Lowell Lebermann Scholarship

Lowell H. Lebermann Jr., Life Member, was a three-term Austin City Council member, former University of Texas System regent and civic, cultural and business leader. Lebermann grew up in Commerce, about 60 miles northeast of Dallas, where his father practiced medicine. At the age of 12, he lost the sight in his right eye in a gunshot accident. Vision in the other eye deteriorated as a repercussion of the accident until he was completely blind by age 23. But his dimming sight did not stop him from academic achievement. A student in the Plan II Honors program at the University of Texas, he was elected student body president in 1961. By then Lebermann already had set up his own real estate company. He made an unsuccessful run for state representative in 1964 in Northeast Texas and returned to Austin, where his father’s family had lived for four generations. But to most Austinites, he was known for his work as a member of the Austin City Council in the 1970s. Then-Mayor Roy Butler dubbed Lebermann “the Green Panther” because of his environmental efforts. Lebermann wrote the ordinance establishing the city’s Office of Environmental Resource Management and pushed through a measure governing development on Lake Walter E. Long, Lake Austin and what is now Lady Bird Lake. He also wrote the city’s creeks ordinance and its historic zoning ordinance. His civic participation continued after he left office. A diverse investor, Lebermann ran a car dealership, owned the beer distributor Centex Beverage Inc., and served on the boards of several banks and companies.

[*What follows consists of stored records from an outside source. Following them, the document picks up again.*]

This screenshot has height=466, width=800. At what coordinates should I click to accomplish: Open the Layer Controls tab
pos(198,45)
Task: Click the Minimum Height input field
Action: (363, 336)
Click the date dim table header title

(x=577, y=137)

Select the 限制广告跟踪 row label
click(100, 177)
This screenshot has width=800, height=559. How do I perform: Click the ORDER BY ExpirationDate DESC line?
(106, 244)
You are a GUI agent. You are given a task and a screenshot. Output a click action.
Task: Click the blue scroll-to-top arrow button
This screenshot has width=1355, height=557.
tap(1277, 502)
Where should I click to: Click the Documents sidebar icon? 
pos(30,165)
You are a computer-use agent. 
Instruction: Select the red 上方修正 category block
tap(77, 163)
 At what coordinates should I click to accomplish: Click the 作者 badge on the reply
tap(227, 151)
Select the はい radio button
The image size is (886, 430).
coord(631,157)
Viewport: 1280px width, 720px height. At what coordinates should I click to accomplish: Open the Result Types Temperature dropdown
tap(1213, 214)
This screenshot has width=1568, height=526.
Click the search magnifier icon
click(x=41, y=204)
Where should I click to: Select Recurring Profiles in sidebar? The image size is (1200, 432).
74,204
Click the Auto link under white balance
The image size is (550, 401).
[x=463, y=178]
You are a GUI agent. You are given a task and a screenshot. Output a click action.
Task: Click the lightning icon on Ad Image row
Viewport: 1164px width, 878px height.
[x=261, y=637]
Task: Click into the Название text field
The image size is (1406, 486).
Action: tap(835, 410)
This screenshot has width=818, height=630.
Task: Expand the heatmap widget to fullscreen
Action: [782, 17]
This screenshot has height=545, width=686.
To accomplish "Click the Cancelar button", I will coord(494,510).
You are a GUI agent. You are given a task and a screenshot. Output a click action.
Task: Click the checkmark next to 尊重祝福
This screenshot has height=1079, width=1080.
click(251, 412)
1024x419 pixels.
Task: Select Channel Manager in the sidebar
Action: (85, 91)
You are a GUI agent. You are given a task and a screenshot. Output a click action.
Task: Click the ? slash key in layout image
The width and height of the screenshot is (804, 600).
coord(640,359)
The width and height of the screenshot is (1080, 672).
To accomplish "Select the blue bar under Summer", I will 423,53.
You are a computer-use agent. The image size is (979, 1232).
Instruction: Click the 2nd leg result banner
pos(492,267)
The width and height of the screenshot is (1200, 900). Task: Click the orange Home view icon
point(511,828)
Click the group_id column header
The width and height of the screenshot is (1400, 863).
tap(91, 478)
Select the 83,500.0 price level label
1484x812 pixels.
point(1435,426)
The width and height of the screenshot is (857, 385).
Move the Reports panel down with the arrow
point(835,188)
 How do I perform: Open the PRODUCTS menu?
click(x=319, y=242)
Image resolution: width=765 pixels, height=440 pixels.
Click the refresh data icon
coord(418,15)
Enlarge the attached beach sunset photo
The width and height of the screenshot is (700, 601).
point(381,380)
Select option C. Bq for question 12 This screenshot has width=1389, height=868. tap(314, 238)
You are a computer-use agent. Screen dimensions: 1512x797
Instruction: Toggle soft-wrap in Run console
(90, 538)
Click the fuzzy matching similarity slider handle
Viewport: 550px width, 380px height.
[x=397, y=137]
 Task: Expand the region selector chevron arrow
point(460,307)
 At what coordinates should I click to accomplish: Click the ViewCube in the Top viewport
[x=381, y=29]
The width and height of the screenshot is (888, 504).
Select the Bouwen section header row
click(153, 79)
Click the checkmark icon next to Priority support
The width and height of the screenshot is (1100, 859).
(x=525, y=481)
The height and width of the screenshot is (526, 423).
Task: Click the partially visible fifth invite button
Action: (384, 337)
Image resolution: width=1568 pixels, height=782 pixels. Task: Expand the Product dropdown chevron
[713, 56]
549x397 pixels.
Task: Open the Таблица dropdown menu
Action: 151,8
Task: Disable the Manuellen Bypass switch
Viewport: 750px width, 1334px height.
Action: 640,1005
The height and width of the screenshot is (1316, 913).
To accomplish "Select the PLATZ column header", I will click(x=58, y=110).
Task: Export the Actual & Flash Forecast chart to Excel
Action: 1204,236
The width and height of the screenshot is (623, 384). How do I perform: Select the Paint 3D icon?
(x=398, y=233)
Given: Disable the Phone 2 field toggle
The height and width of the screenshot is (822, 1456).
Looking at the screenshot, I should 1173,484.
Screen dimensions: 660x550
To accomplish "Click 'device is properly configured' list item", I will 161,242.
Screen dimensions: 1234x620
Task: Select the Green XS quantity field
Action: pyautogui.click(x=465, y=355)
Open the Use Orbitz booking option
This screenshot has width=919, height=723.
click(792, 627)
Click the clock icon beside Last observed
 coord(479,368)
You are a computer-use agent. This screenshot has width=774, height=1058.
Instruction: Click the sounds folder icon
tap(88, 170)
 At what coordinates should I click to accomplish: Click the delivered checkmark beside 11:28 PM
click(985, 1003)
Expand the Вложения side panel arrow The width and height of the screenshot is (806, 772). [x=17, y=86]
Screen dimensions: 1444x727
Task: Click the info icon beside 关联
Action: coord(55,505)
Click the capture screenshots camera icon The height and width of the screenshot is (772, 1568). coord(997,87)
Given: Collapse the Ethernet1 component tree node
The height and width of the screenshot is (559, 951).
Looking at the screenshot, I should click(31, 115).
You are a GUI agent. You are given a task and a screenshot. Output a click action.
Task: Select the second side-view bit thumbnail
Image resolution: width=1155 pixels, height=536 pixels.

Active for years in state and national fundraising for the Democratic Party, he was elected treasurer of the state party in 1981 and for several years was on the executive committee of the Democratic National Finance Council. He ran unsuccessfully for Austin mayor in 1983. The list of his civic involvements was lengthy, including his service on the boards of the United Way, Salvation Army, Austin Community Foundation and the Austin Symphony Orchestra Society. He was president of the Laguna Gloria Art Museum and chairman of the Paramount Theatre board. Lebermann was on the Chancellor’s Council Executive Committee at UT, the Ex-Students Executive Council and the Symposium Planning Committee for the LBJ School of Public Affairs. He was appointed to the UT System Board of Regents in 1993 by Gov. Ann Richards and served as vice chairman from 1993 to 1995.